According to reports, the Tuesday's rally was the largest protest to date against the pipeline, where thousands of people demonstrated outside Army Corps of Engineers offices, banks and energy companies. A number of people got arrested, especially in North Dakota, where the most heated protest took place.
Morton County Sheriff's Department claimed that at least 26 people were arrested in Cannon Ball, near the path of the pipeline, and added that protestors blocked a railroad with a pickup truck then attempted to set the vehicle on fire.
The development came a day after the US authorities on Monday delayed the pipeline work and called for further analysis and discussion. The $3.7bn (£2.94bn) Dakota access pipeline is designed to transport crude oil from North Dakota into Illinois, which will also run through the states of South Dakota and Iowa.
The 1,170-mile pipeline crosses 50 counties and three major rivers. However, the Standing Rock Sioux Tribe along with a number of environmentalists have been protesting against the construction since summer as they fear the line will ruin sacred sites and contaminate drinking water for them.
North Dakota's governor Jack Dalrymple also criticised the government's move and said a potential delay in completion of the Dakota Access oil pipeline "does nothing but prolong and intensify the public safety issues imposed on Morton County and the state of North Dakota since the beginning of August".
While, Robert F. Kennedy Jr, founder and president of Waterkeeper Alliance, said the Dakota Access pipeline was an "environmental crime."
"There's real victims," Kennedy was quoted as saying by Reuters at the Cannon Ball protest.
Meanwhile, Energy Transfer Partners (ETP) – the owner of the pipeline – and its subsidiary, Sunoco Logistics Partners, who have filed petition in the US district court in Washington, seeking to "end the Administration's political interference in the Dakota Access Pipeline review process", has said the project is legal and need no further government approvals.

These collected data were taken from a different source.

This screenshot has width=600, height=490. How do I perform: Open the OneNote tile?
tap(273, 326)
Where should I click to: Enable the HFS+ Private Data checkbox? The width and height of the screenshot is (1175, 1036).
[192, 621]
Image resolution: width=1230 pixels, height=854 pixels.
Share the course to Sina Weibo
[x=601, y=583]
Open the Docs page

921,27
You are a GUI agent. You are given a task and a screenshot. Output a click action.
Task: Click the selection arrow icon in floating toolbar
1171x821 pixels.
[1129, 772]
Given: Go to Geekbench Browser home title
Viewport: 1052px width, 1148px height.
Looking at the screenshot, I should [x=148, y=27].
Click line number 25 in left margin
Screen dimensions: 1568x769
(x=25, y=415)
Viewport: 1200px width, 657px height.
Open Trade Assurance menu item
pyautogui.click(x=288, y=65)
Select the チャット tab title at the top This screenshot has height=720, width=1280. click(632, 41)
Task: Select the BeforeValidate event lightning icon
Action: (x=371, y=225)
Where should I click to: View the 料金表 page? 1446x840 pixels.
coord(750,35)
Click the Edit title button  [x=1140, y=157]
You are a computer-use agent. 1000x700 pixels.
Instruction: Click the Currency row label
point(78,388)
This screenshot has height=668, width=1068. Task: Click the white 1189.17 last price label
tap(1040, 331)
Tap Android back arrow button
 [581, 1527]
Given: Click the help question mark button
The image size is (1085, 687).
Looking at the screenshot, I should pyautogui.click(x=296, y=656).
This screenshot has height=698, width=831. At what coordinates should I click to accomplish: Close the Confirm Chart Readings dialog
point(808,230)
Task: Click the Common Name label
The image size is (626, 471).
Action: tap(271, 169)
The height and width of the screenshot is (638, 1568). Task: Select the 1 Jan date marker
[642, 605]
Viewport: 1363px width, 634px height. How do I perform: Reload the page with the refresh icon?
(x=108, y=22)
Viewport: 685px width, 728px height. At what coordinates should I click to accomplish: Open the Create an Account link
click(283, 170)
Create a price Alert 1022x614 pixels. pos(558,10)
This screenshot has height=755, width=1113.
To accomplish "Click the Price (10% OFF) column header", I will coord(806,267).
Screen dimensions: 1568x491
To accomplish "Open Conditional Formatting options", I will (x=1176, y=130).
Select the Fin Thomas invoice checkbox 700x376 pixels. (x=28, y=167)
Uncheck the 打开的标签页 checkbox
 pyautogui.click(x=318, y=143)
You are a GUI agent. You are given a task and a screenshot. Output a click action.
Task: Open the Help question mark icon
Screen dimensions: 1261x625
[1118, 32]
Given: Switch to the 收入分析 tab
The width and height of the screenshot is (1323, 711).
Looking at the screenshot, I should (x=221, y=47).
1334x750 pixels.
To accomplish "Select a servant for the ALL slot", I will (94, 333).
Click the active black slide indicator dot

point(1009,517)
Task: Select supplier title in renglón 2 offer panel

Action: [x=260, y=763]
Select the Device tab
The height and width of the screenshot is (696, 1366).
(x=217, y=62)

The companies have also requested the court to announce the same publicly.
"To propose, as the Corps now does, to further delay this pipeline and to engage in what can only be described as a sham process sends a frightening message about the rule of law," Kelcy Warren, Energy Transfer's chief executive officer, said.
However, Dave Archambault II, Chairman of Standing Rock Sioux, said the companies were wrong and their legal action was baseless.